● YOUR OBJECTIVE
Read through the entries below and return each line with the word "computer".

Stored items
——

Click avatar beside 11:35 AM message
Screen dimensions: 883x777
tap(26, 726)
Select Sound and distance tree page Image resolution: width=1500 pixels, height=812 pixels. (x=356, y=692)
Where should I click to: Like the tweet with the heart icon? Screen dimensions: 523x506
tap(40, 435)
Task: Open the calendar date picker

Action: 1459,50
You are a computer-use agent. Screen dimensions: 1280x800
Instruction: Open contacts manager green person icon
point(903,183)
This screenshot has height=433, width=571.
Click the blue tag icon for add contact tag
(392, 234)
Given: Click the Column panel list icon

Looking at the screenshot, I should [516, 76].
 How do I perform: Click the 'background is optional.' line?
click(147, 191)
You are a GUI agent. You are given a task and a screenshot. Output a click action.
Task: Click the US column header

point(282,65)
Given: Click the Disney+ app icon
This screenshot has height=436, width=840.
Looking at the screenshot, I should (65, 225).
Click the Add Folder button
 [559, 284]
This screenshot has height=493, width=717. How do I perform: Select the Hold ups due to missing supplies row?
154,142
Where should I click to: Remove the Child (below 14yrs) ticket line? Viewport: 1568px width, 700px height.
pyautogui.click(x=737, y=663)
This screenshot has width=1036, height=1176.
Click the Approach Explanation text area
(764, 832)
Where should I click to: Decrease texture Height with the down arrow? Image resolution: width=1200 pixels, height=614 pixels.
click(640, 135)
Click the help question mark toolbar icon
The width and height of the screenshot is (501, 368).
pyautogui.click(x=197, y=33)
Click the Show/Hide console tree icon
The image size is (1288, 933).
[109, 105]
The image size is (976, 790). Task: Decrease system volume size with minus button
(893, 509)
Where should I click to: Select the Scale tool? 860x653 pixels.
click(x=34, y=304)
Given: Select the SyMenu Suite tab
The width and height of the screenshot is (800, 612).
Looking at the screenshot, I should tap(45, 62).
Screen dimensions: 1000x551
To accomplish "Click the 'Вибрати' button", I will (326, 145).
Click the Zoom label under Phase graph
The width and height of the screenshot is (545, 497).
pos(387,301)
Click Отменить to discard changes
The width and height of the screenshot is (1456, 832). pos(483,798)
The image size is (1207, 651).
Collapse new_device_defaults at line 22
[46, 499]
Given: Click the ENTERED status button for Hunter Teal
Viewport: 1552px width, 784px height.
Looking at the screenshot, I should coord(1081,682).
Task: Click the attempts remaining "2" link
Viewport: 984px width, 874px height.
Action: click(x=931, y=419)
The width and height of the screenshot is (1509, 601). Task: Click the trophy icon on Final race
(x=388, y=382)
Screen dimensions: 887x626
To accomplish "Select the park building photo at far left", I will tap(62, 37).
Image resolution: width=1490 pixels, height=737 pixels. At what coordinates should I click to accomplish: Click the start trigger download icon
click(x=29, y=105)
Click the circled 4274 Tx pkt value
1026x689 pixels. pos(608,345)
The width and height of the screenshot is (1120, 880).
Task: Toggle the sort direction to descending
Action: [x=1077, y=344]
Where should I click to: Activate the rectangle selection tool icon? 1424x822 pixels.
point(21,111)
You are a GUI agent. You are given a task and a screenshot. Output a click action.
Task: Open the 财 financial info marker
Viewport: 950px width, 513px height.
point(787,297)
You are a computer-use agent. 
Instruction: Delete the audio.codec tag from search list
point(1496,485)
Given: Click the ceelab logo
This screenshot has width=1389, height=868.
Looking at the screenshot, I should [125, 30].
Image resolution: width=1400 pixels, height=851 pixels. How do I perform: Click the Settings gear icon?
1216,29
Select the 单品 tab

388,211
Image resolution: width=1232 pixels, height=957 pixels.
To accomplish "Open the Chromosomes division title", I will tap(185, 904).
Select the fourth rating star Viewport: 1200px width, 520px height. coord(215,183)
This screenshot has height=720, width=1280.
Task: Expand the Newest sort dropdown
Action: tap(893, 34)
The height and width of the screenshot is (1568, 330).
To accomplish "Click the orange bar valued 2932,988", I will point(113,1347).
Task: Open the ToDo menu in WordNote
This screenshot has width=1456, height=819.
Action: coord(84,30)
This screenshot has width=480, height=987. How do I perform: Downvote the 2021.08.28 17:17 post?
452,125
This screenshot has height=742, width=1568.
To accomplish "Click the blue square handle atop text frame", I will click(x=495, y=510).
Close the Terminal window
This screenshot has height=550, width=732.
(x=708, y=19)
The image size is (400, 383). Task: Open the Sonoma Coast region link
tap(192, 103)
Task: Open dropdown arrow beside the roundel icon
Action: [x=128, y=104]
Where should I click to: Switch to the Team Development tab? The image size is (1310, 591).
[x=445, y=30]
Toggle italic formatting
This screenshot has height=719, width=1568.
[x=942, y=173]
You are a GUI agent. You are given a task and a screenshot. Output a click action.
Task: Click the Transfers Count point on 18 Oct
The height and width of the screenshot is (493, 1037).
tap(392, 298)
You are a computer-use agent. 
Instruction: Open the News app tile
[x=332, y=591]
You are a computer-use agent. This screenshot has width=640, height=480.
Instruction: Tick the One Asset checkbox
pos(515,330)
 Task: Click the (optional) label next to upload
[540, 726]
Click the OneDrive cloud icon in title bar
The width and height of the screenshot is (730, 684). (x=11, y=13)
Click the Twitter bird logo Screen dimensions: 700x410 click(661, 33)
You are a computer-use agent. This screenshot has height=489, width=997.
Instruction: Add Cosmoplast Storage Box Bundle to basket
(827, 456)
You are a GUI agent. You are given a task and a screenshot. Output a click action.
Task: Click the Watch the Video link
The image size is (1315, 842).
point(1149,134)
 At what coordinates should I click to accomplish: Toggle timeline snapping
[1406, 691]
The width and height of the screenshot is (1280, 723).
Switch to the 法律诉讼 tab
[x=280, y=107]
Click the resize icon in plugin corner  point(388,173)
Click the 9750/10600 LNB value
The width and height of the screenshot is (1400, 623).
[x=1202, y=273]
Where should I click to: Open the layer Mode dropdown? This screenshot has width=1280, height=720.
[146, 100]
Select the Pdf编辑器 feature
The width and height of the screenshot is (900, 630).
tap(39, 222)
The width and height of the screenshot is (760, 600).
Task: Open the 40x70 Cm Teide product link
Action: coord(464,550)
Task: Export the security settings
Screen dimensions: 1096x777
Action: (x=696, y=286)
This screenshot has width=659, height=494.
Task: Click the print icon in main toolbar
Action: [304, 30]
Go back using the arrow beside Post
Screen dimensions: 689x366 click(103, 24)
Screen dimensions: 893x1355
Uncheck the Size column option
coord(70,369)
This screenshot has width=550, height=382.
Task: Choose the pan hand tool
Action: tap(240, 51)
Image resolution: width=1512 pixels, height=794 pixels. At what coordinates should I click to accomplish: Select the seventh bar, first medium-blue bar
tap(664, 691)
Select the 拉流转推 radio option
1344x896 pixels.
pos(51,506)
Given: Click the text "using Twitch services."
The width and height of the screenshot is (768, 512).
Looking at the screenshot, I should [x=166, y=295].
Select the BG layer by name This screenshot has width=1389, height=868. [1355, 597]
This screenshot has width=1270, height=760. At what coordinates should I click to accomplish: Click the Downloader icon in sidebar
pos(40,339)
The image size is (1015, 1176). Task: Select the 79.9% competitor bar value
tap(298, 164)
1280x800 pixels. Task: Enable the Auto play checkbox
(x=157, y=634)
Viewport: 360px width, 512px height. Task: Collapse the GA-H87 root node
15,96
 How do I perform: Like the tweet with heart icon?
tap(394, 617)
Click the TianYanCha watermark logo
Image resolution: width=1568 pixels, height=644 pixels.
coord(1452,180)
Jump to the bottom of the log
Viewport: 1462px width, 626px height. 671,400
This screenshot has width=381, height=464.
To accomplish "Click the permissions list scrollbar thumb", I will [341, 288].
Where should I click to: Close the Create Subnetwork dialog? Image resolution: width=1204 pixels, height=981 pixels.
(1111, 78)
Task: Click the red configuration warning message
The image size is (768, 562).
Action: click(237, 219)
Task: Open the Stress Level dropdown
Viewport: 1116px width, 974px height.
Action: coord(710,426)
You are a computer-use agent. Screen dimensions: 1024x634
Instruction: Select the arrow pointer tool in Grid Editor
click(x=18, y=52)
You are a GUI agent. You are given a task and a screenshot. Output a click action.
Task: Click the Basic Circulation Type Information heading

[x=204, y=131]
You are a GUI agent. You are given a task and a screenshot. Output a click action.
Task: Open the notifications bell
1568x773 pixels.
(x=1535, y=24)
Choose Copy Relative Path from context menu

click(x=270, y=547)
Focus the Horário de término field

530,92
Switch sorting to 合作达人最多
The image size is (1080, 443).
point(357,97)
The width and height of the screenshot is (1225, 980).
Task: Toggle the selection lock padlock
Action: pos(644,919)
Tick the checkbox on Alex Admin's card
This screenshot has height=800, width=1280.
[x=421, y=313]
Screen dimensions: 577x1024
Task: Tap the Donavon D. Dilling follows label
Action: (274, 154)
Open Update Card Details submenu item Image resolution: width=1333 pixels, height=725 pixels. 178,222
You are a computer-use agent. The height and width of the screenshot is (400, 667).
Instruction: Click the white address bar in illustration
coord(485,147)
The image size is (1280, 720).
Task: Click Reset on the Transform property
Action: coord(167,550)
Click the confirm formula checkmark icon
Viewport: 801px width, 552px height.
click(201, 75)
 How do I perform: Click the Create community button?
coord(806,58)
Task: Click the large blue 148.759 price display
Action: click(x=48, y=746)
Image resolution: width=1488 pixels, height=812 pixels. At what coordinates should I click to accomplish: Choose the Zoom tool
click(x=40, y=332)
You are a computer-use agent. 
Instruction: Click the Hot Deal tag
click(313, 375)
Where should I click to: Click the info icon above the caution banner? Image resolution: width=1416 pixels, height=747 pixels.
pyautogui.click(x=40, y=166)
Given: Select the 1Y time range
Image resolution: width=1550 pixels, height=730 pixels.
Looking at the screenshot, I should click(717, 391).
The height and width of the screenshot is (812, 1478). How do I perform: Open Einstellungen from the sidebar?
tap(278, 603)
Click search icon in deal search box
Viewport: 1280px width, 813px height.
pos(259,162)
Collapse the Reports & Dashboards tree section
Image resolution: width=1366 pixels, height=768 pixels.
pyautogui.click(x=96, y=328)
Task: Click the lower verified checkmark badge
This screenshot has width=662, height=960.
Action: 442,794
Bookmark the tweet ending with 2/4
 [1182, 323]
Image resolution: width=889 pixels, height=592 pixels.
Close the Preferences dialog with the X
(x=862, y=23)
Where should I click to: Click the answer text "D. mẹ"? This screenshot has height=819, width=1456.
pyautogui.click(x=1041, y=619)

——

● EXERCISE OUTPUT
You are a computer-use agent. Screen dimensions: 1280x800
You are a computer-use agent. 
You are a computer-use agent. 
You are a computer-use agent. This screenshot has width=640, height=480.
You are a computer-use agent. This screenshot has height=489, width=997.
You are a computer-use agent. Screen dimensions: 1024x634
You are a computer-use agent. The height and width of the screenshot is (400, 667).
You are a computer-use agent. 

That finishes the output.